One of the biggest challenges facing small business owners isn’t a lack of customers, motivation, or even sales. More often than not, it comes down to one simple issue: not truly understanding their costs. Everything in business ultimately comes down to margin, and margin only works when your numbers are accurate.
Many founders believe they know their costs, but what they actually have is an estimate. They factor in the obvious expenses, such as supplier invoices or manufacturing costs, while overlooking the smaller components that quietly erode profitability over time. The result is a business that appears healthy on the surface but struggles to generate sustainable profit.
Why margins matter more than revenue
Revenue is easy to celebrate. It feels like progress. Margins, on the other hand, are less glamorous, but far more important. A business can grow sales quickly and still fail if the margins aren’t strong enough to support that growth.

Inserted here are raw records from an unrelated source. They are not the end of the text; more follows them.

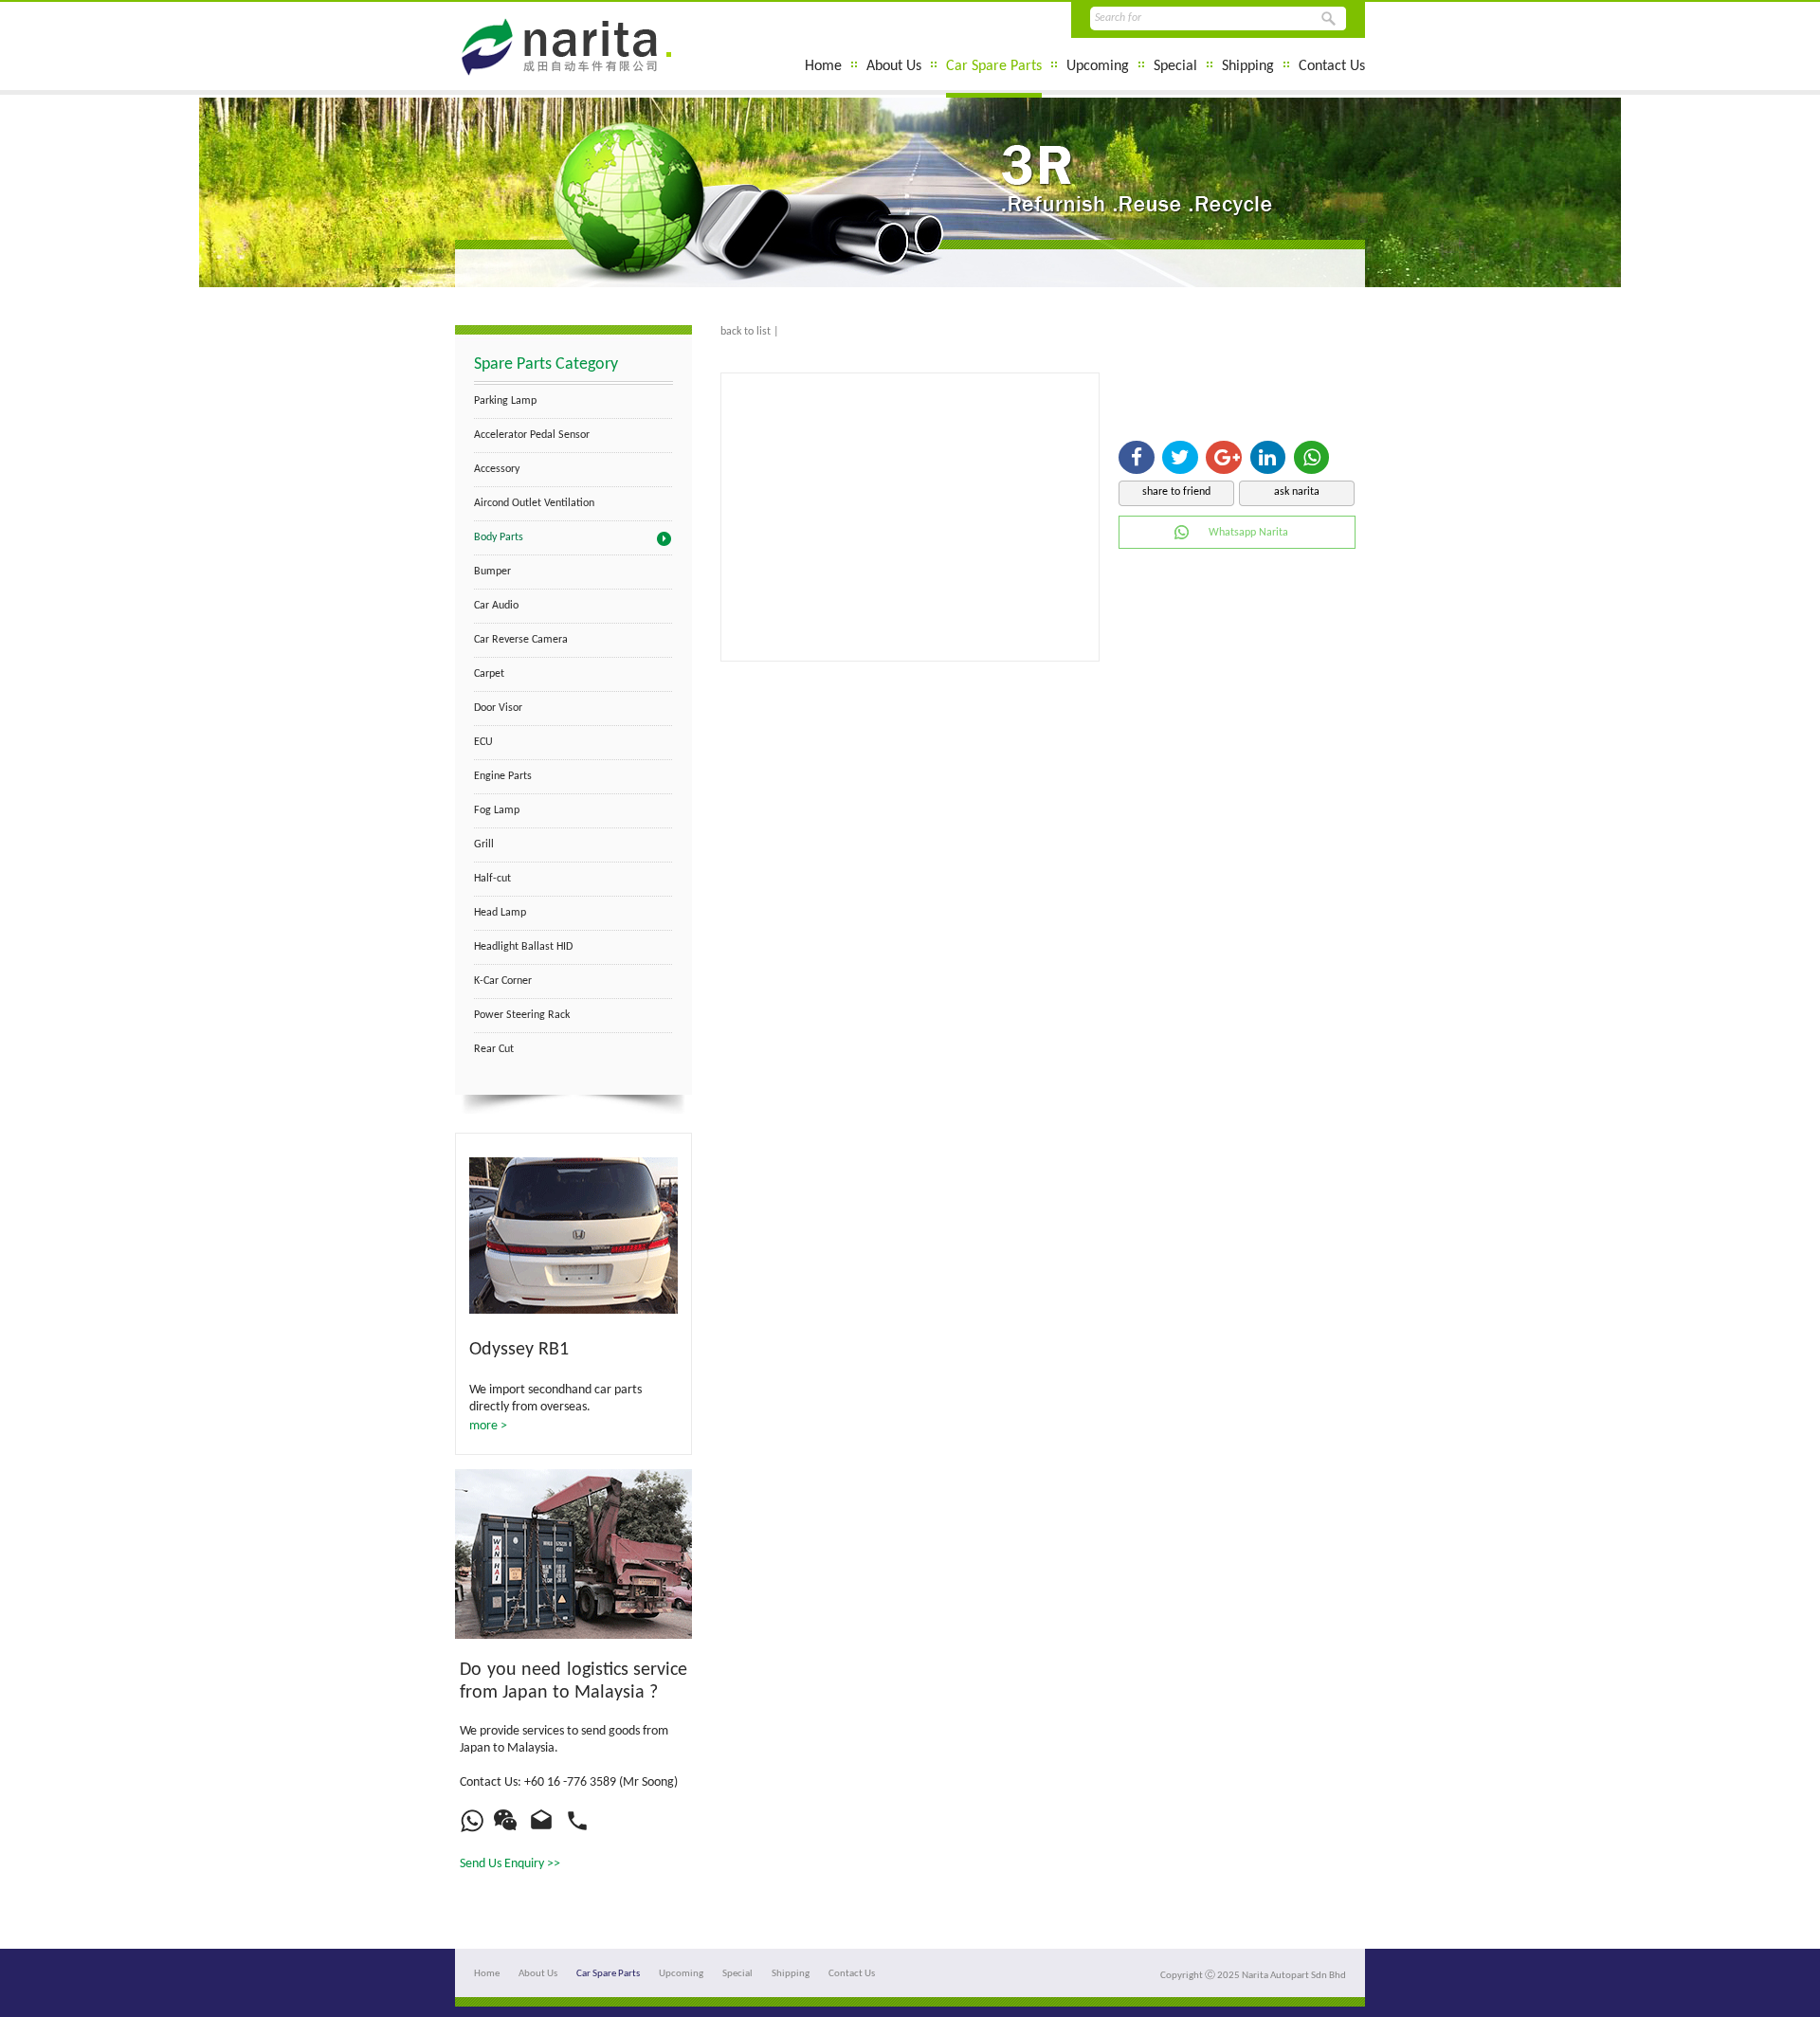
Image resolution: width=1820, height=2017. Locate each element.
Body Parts (498, 537)
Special (1175, 66)
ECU (483, 742)
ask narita (1297, 492)
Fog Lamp (496, 810)
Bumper (492, 571)
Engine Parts (503, 776)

Margins determine how much room you have to make decisions. They dictate whether you can afford to invest in marketing, absorb supplier price increases, hire help, or expand into new channels. Without healthy margins, growth becomes stressful and reactive rather than strategic.
If you don’t know your true margins, you’re essentially running your business without a clear dashboard. You may be moving fast, but you don’t actually know where you’re heading.
The costs most founders forget to include
One of the most common mistakes founders make is underestimating their cost of goods sold. This usually happens because they only include the largest or most visible expenses and ignore the rest.
True costs include far more than the base product. Packaging materials such as boxes, tissue paper, stickers, tape, inserts, labels, and protective wrap all count. So do transaction fees, payment processing charges, freight surcharges, storage costs, quality control, wastage, damaged stock, and even the time spent packing and handling orders if labour is involved.
Individually, these costs may seem insignificant. Together, they can materially change your margins. When they are excluded, pricing decisions are based on incomplete information, which creates problems later.
The danger of scaling with inaccurate numbers
Many small businesses fall into the trap of believing that higher volume will solve their problems. When cash flow feels tight, the instinct is often to sell more. But if your margins are wrong, increasing volume can actually make things worse.
Scaling a business with inaccurate costs doesn’t fix the underlying issue. It amplifies it. Every additional unit sold compounds the margin error, which means losses grow alongside revenue. This is often why businesses feel busier than ever yet struggle financially.
Growth should reduce pressure, not increase it. If growth feels overwhelming, it’s often a sign that the business model needs tightening, not expanding.
How to calculate your true cost of goods sold
Calculating accurate costs requires discipline, but it doesn’t need to be complicated. Start by listing every component involved in delivering your product or service to the customer. Be thorough. If it touches the product, supports fulfilment, or is required to complete the sale, it belongs on the list.
Break costs down per unit wherever possible. This includes packaging, freight, transaction fees, and allowances for wastage or returns. Review these numbers regularly, especially if suppliers, shipping rates, or platforms change.
Accuracy matters more than perfection. The goal is not to predict every cent flawlessly, but to eliminate blind spots that distort decision-making.
Using margins to make better business decisions
When you understand your true margins, decision-making becomes clearer and more confident. Pricing conversations are easier because you know your minimum viable price. Marketing decisions are grounded because you understand how much you can afford to spend to acquire a customer. Wholesale opportunities can be evaluated properly rather than emotionally.
Strong margins also give you resilience. They create a buffer room for unexpected costs, slower months, or investment in future growth. Instead of constantly reacting to financial pressure, you can plan proactively.
This clarity is especially important for founders who want to build sustainable businesses rather than chasing short-term wins.
Why financial accuracy has shaped how I run my business
Before becoming a founder, I worked as a business analyst, and numbers were central to every decision I made. My dad is an accountant, which meant financial accuracy was always taken seriously. Small discrepancies were never ignored, because over time they add up.
That mindset carries through into how I run my own business today. When building Lunaire, understanding true costs from day one was non-negotiable. It allowed us to price confidently, invest intentionally, and grow without sacrificing long-term viability. Knowing the numbers created calm, not constraint.
Growth starts with clarity
Knowing your true costs is not about being overly conservative or pessimistic. It’s about building a business that can support you, your goals, and your life. When your numbers are accurate, growth becomes a choice rather than a gamble.
Founders who take the time to understand their margins properly put themselves in a far stronger position. They make better decisions, experience less stress, and build businesses that last.